Short exercise.
Return every line of the records that contains the word "Click", matching case exactly.

Data entries.
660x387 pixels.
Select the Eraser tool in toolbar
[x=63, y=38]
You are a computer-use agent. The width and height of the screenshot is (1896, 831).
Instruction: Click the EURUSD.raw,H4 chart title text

Solution.
Instruction: Click the EURUSD.raw,H4 chart title text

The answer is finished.